Work task — Every entry should be reproduced word for word.

---------- Material shown

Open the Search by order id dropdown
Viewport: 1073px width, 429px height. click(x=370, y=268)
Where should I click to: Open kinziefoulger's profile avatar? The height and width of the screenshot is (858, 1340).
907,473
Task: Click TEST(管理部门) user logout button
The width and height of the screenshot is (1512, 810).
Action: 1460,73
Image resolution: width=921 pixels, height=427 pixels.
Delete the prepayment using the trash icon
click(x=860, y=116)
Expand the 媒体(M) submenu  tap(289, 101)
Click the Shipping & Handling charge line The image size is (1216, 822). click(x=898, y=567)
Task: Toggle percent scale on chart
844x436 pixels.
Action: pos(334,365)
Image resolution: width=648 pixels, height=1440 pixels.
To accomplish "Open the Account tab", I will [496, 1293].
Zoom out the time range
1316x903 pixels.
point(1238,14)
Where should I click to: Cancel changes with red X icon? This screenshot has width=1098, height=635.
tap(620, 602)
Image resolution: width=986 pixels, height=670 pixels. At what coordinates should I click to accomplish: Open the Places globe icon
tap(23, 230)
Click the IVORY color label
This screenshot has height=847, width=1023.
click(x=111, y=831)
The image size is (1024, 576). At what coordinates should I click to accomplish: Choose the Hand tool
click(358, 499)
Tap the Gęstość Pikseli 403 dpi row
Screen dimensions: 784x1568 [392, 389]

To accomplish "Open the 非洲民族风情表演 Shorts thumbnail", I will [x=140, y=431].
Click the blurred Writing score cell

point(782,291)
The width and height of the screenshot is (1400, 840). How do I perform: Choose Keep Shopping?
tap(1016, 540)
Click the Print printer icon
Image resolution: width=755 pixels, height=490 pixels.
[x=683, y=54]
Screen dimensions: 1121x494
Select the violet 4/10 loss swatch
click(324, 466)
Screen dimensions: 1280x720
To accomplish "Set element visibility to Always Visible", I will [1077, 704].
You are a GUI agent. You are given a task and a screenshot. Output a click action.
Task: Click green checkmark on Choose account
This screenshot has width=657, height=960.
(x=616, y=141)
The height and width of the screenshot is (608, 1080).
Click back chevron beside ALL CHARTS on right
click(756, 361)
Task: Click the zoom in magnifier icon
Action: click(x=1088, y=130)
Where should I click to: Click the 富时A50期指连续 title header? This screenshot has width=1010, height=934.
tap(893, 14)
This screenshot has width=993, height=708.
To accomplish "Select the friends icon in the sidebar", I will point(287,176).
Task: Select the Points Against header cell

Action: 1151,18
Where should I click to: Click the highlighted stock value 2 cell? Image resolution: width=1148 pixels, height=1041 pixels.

--------------------

Solution to this problem —
Open the Search by order id dropdown
Viewport: 1073px width, 429px height. click(x=370, y=268)
Where should I click to: Open kinziefoulger's profile avatar? The height and width of the screenshot is (858, 1340).
907,473
Task: Click TEST(管理部门) user logout button
The width and height of the screenshot is (1512, 810).
Action: 1460,73
Image resolution: width=921 pixels, height=427 pixels.
Delete the prepayment using the trash icon
click(x=860, y=116)
Expand the 媒体(M) submenu  tap(289, 101)
Click the Shipping & Handling charge line The image size is (1216, 822). click(x=898, y=567)
Task: Toggle percent scale on chart
844x436 pixels.
Action: pos(334,365)
Image resolution: width=648 pixels, height=1440 pixels.
To accomplish "Open the Account tab", I will [496, 1293].
Zoom out the time range
1316x903 pixels.
point(1238,14)
Where should I click to: Cancel changes with red X icon? This screenshot has width=1098, height=635.
tap(620, 602)
Image resolution: width=986 pixels, height=670 pixels. At what coordinates should I click to accomplish: Open the Places globe icon
tap(23, 230)
Click the IVORY color label
This screenshot has height=847, width=1023.
click(x=111, y=831)
The image size is (1024, 576). At what coordinates should I click to accomplish: Choose the Hand tool
click(358, 499)
Tap the Gęstość Pikseli 403 dpi row
Screen dimensions: 784x1568 [392, 389]

To accomplish "Open the 非洲民族风情表演 Shorts thumbnail", I will [x=140, y=431].
Click the blurred Writing score cell

point(782,291)
The width and height of the screenshot is (1400, 840). How do I perform: Choose Keep Shopping?
tap(1016, 540)
Click the Print printer icon
Image resolution: width=755 pixels, height=490 pixels.
[x=683, y=54]
Screen dimensions: 1121x494
Select the violet 4/10 loss swatch
click(324, 466)
Screen dimensions: 1280x720
To accomplish "Set element visibility to Always Visible", I will [1077, 704].
You are a GUI agent. You are given a task and a screenshot. Output a click action.
Task: Click green checkmark on Choose account
This screenshot has width=657, height=960.
(x=616, y=141)
The height and width of the screenshot is (608, 1080).
Click back chevron beside ALL CHARTS on right
click(756, 361)
Task: Click the zoom in magnifier icon
Action: click(x=1088, y=130)
Where should I click to: Click the 富时A50期指连续 title header? This screenshot has width=1010, height=934.
tap(893, 14)
This screenshot has width=993, height=708.
To accomplish "Select the friends icon in the sidebar", I will point(287,176).
Task: Select the Points Against header cell

Action: 1151,18
Where should I click to: Click the highlighted stock value 2 cell? Image resolution: width=1148 pixels, height=1041 pixels.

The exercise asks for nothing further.